# [What needs to be done]
Provide only the number of lines below in which the string "Image" occurs.

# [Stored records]
::::
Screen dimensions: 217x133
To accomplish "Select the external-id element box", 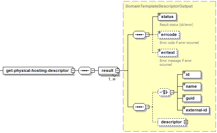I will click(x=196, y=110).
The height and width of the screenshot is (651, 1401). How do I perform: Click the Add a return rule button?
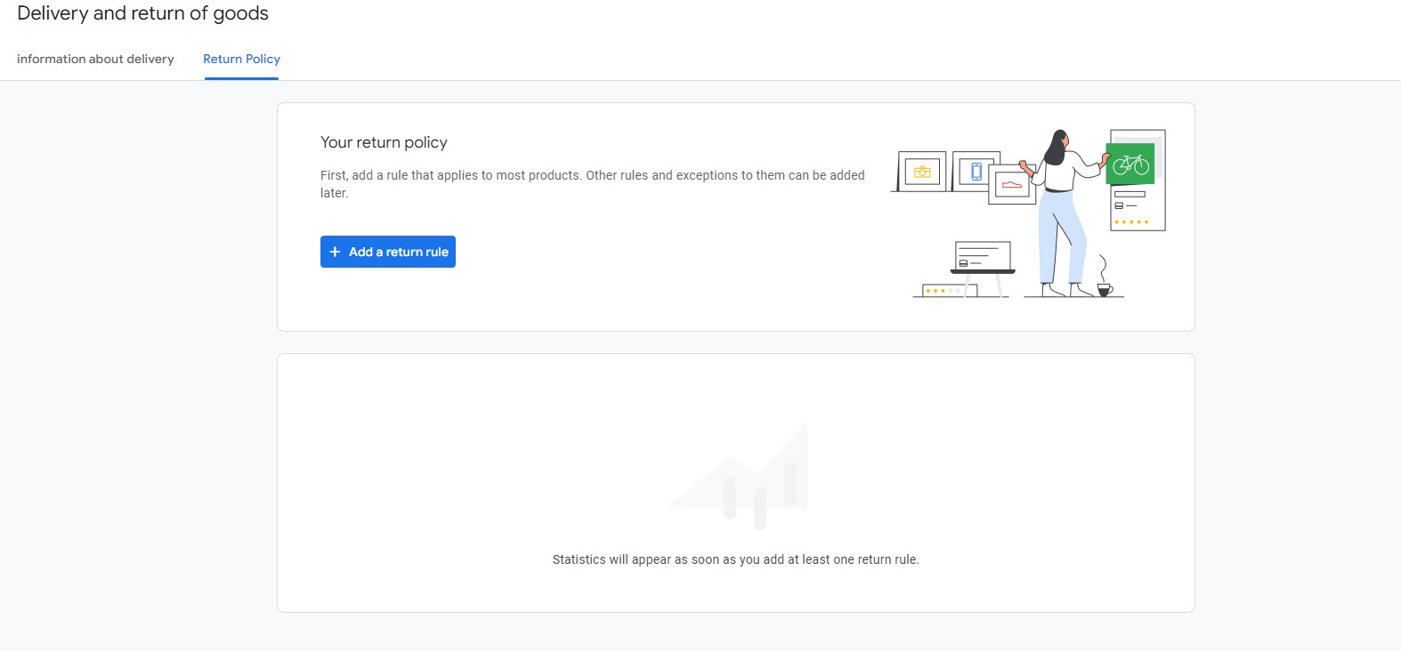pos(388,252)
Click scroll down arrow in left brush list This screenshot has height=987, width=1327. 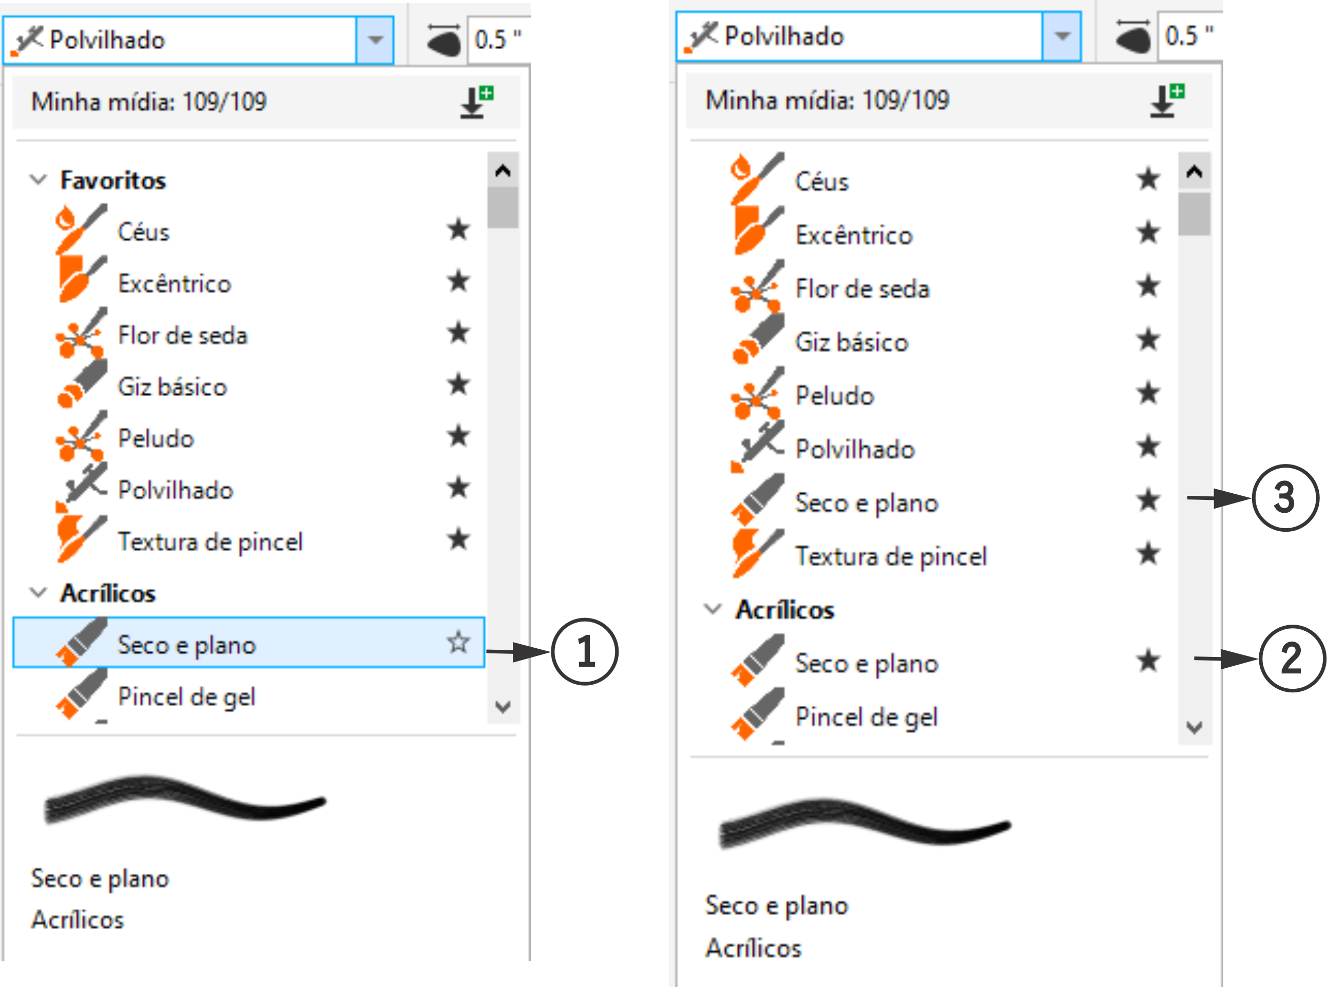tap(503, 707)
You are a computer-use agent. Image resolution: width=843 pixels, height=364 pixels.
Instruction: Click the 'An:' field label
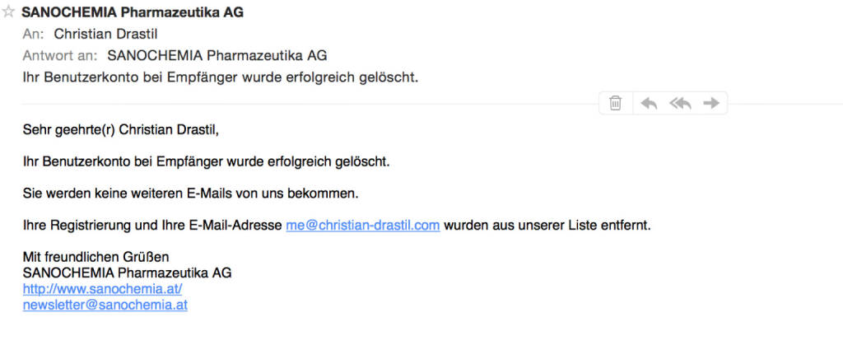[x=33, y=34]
::::
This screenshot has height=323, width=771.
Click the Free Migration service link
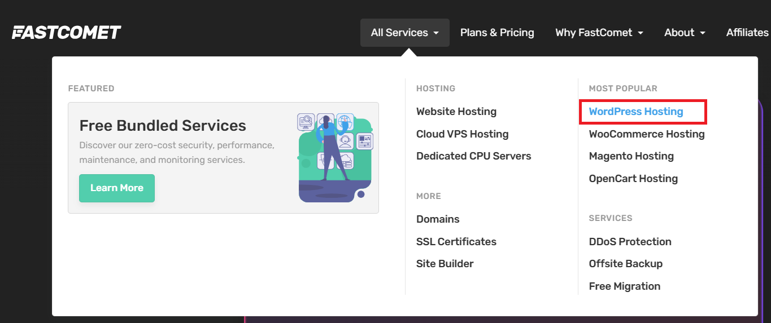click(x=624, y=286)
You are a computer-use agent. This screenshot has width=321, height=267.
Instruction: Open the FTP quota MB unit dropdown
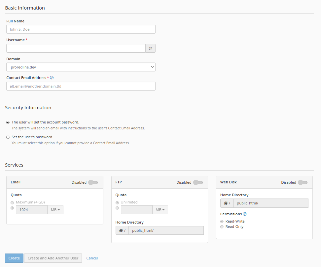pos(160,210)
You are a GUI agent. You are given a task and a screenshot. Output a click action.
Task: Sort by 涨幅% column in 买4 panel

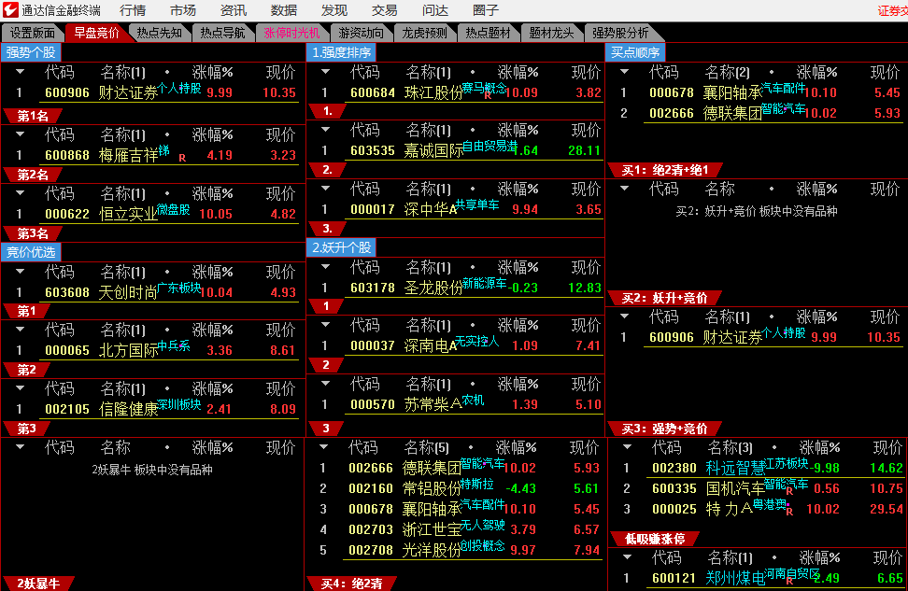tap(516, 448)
::::
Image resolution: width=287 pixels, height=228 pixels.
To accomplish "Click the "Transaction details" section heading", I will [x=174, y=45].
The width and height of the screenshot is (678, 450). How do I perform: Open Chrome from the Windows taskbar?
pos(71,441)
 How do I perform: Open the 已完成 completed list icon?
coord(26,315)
::::
# [Reply to the task]
2